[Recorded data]
------------------------------------------------

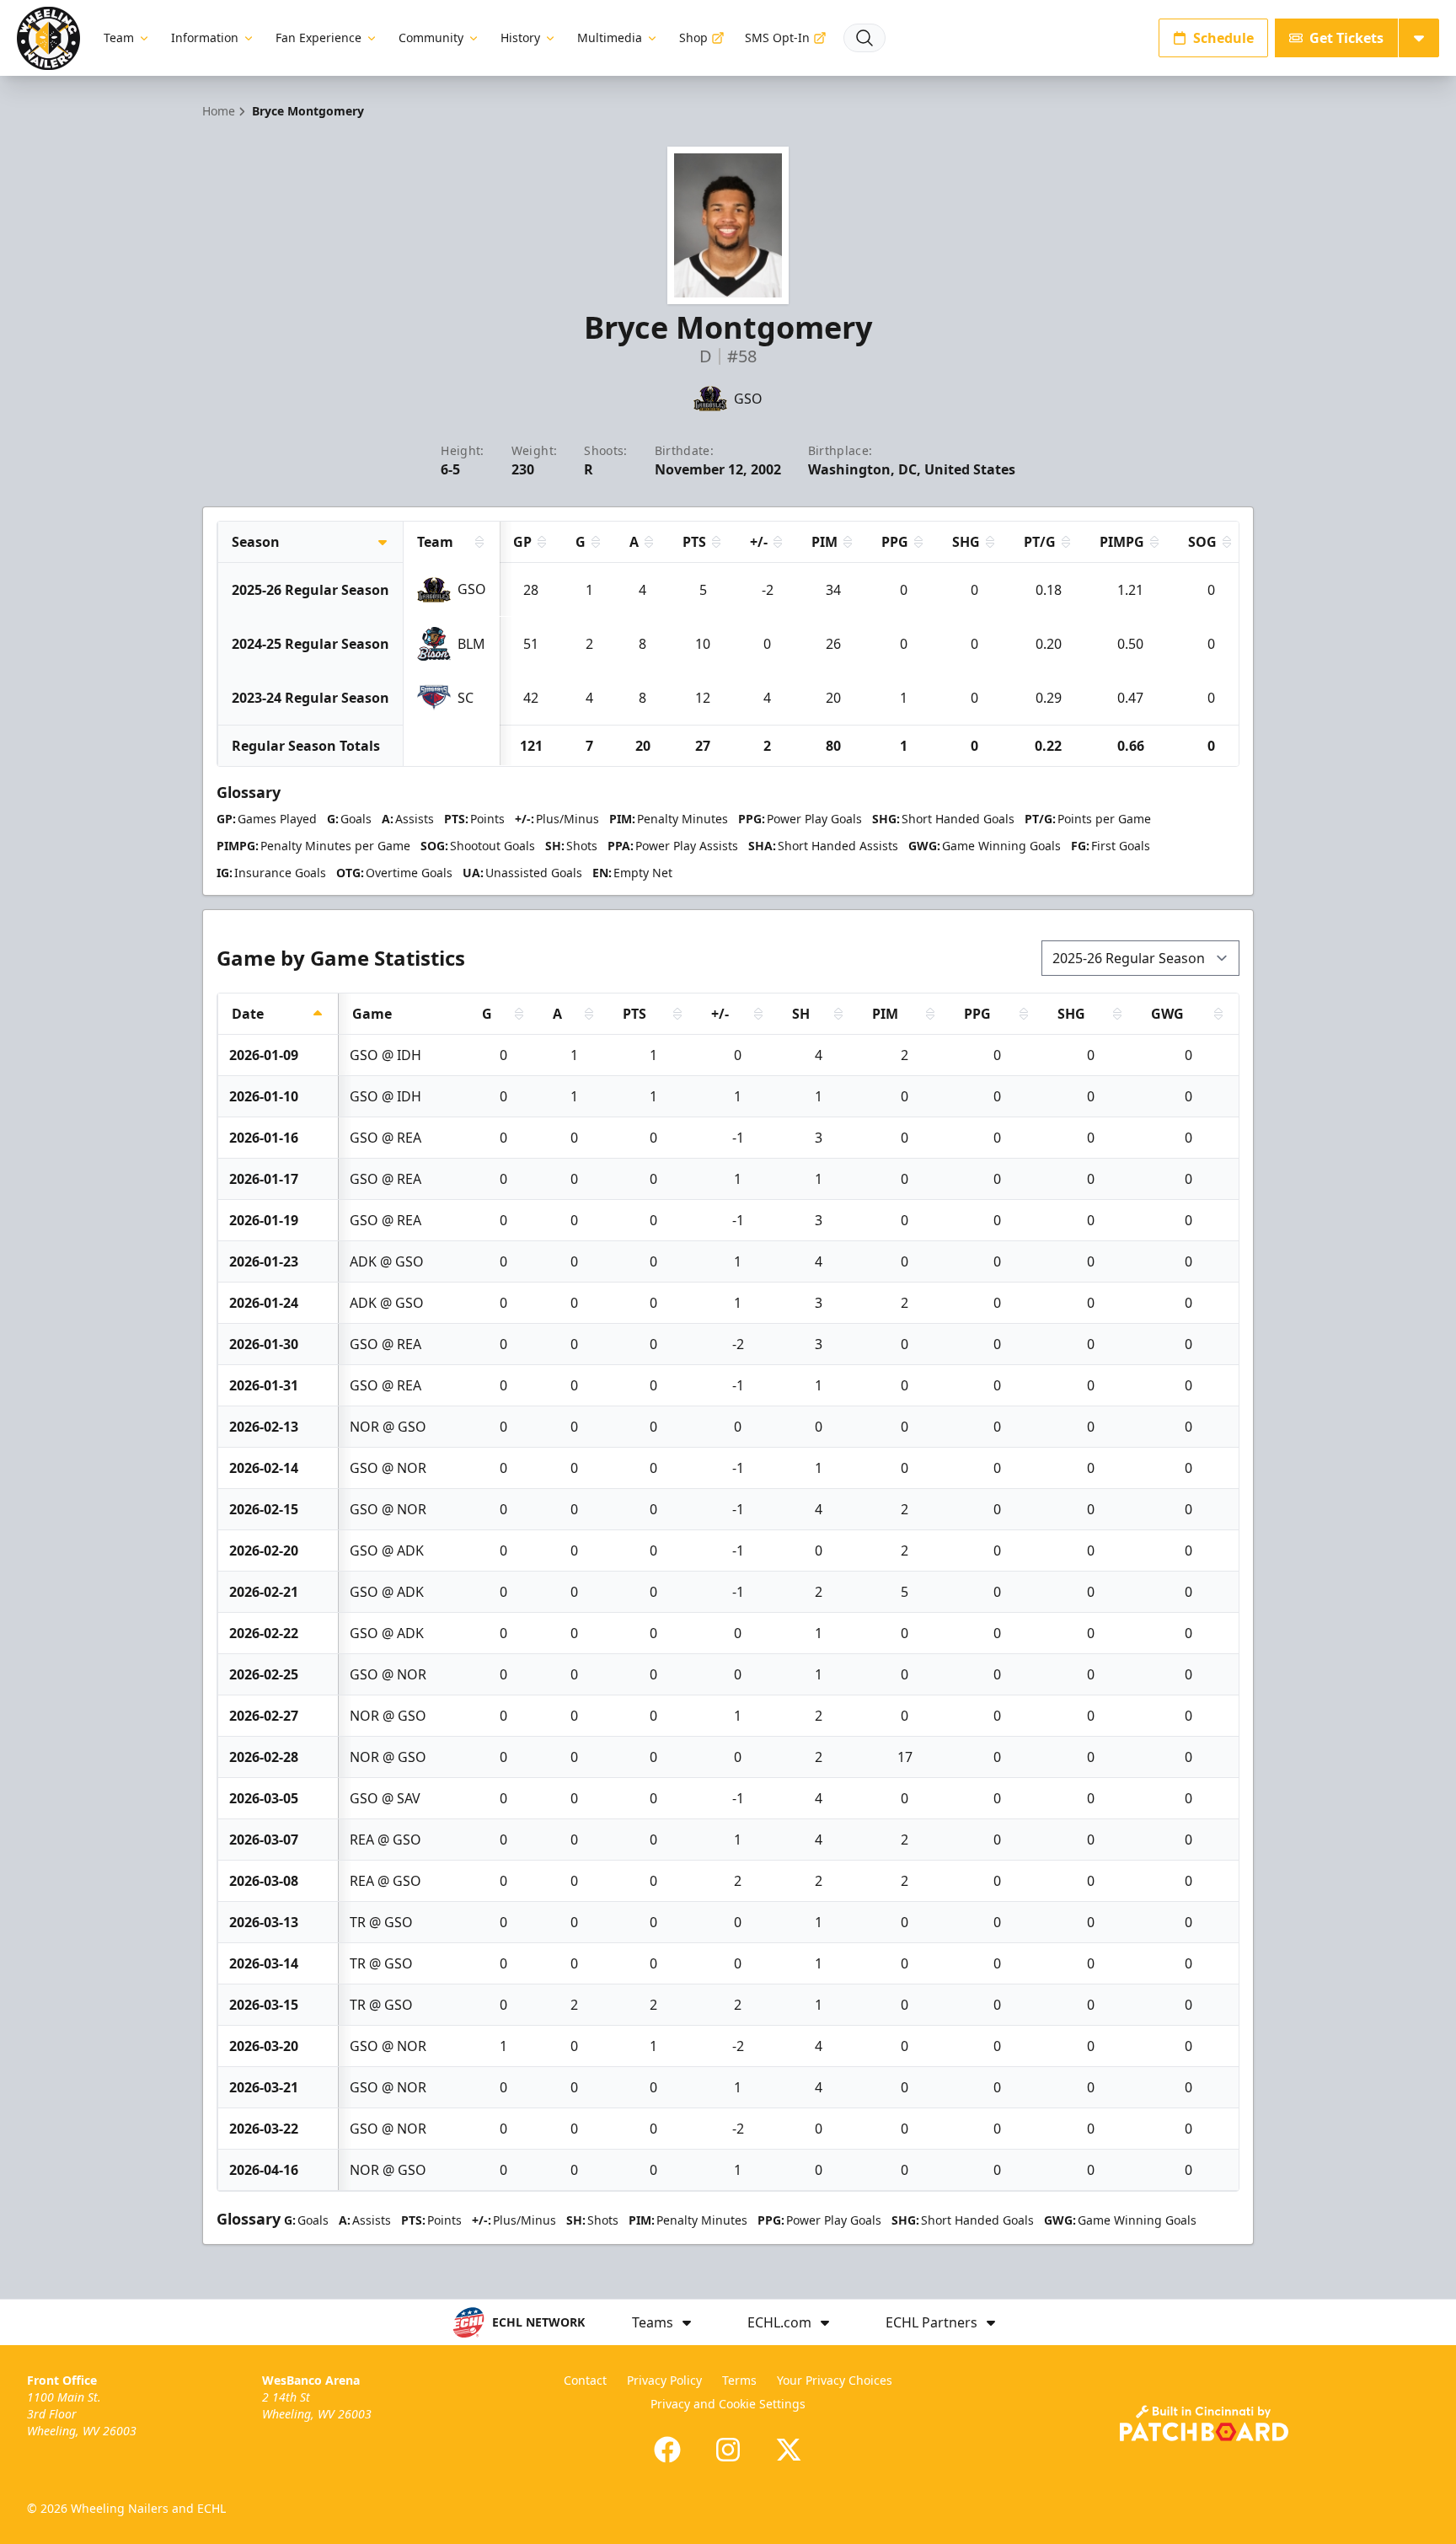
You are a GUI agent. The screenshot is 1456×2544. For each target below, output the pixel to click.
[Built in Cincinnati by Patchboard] (1204, 2423)
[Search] (864, 38)
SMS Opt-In (777, 37)
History (520, 37)
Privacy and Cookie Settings (728, 2404)
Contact (585, 2380)
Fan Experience (318, 37)
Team (119, 37)
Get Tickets (1346, 38)
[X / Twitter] (788, 2449)
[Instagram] (728, 2449)
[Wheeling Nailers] (48, 38)
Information (204, 37)
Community (431, 37)
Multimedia (609, 37)
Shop (693, 37)
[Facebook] (667, 2449)
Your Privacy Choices (834, 2380)
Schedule (1223, 38)
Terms (739, 2380)
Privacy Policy (664, 2380)
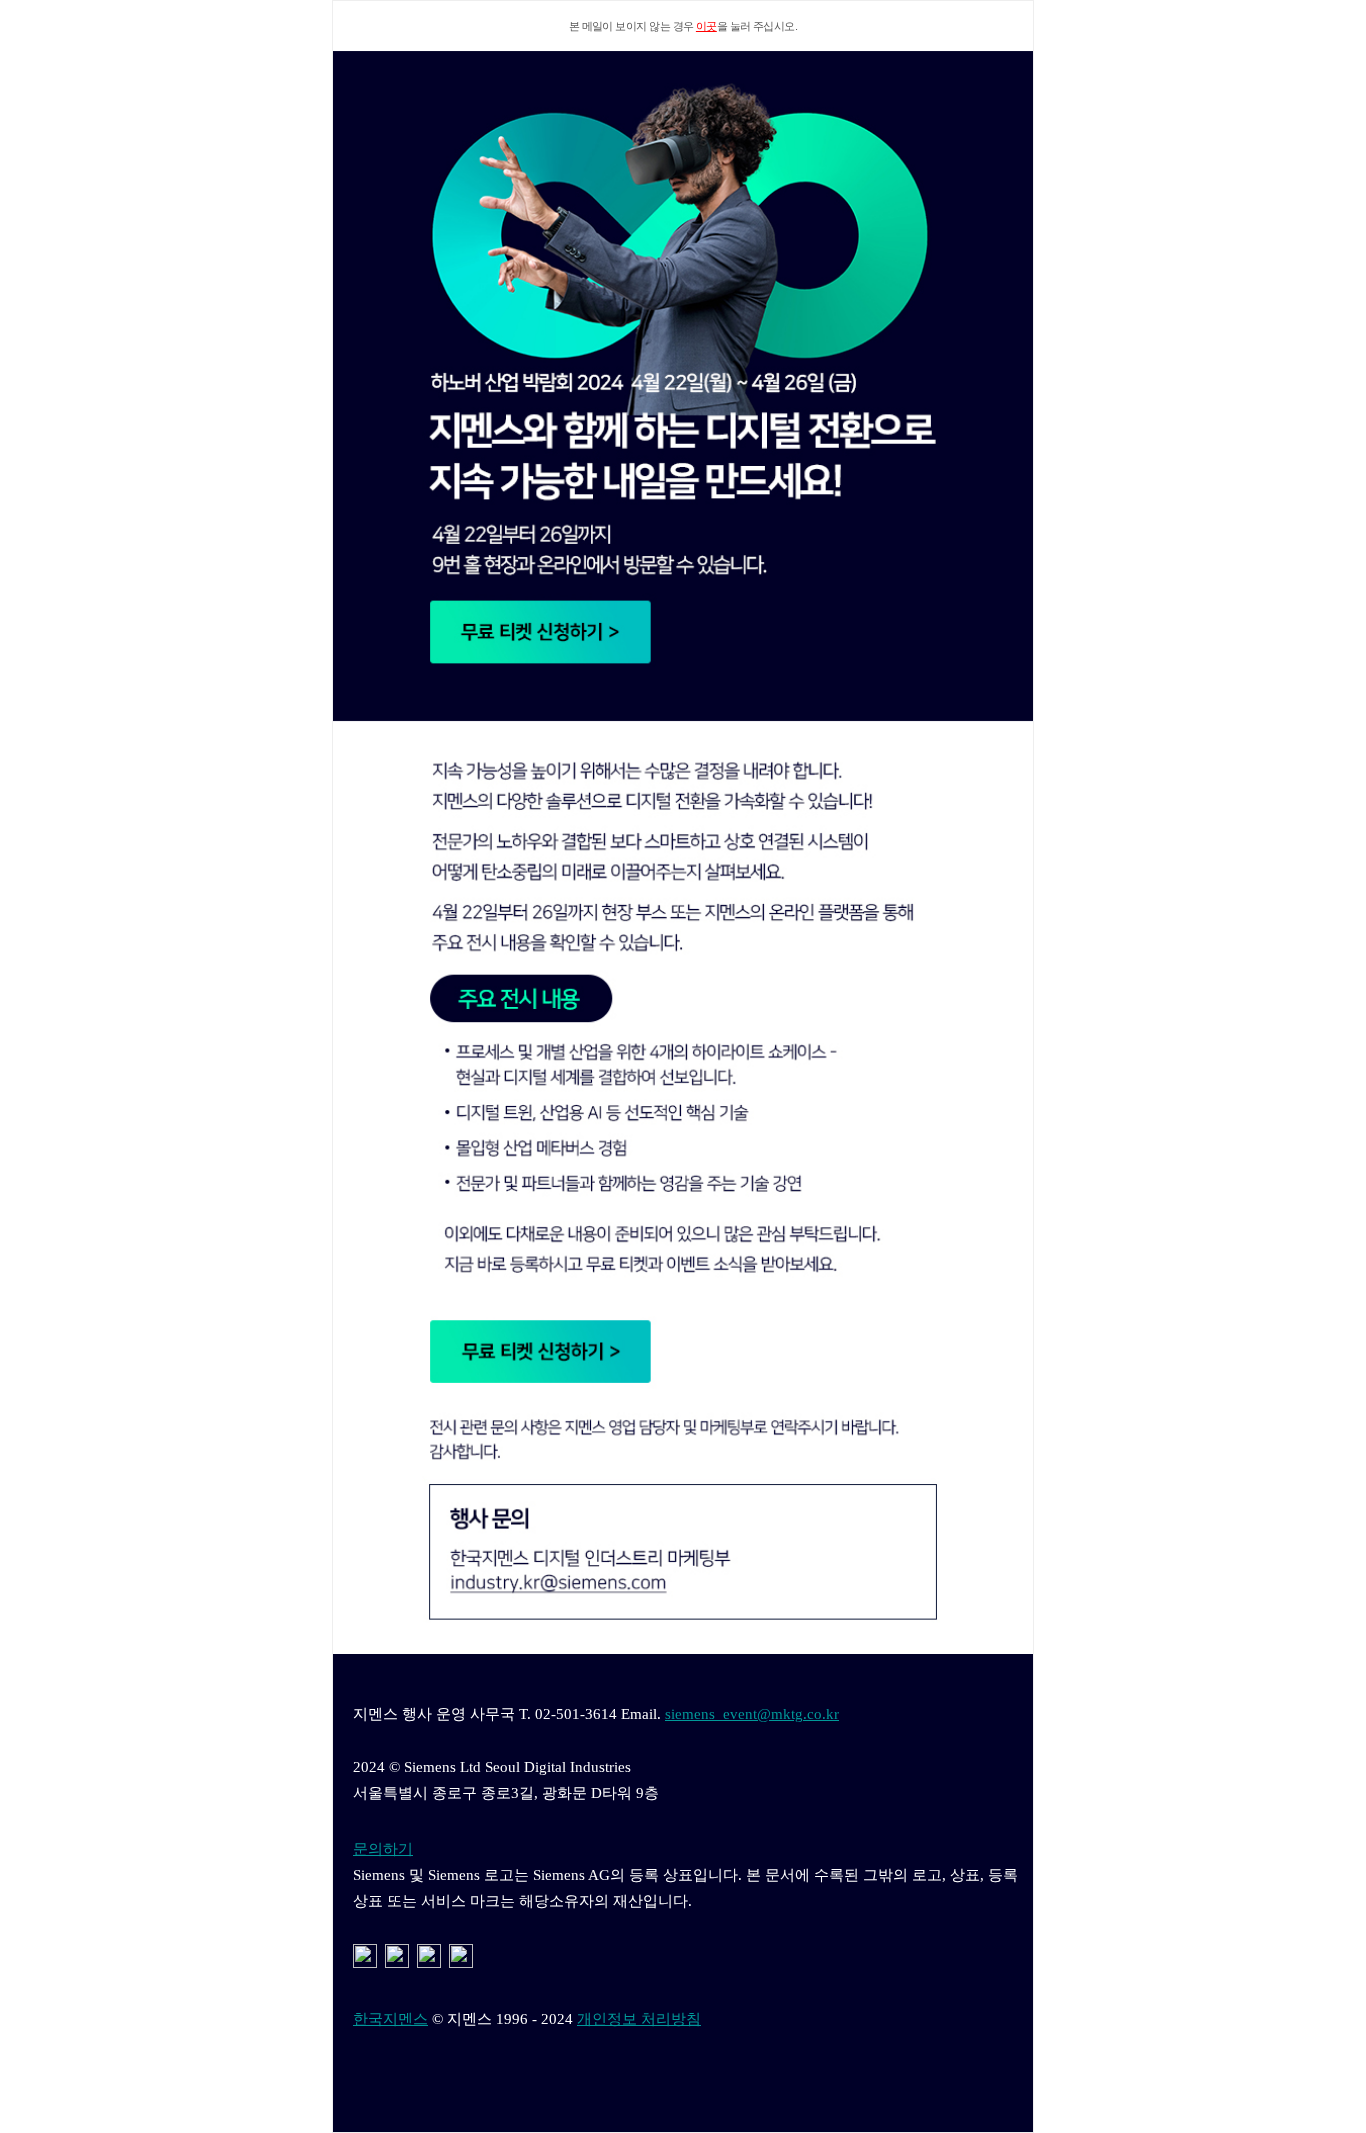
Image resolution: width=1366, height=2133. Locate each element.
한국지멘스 (390, 2019)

------------------------------------------------

Would you retype the lines from the line containing "Community (431, 37)" to the final line of the entries above, exactly as given and without pictures?

Community (431, 37)
Multimedia (609, 37)
Shop (693, 37)
[Facebook] (667, 2449)
Your Privacy Choices (834, 2380)
Schedule (1223, 38)
Terms (739, 2380)
Privacy Policy (664, 2380)
Image resolution: width=1366, height=2133. Locate each element.
한국지멘스 (390, 2019)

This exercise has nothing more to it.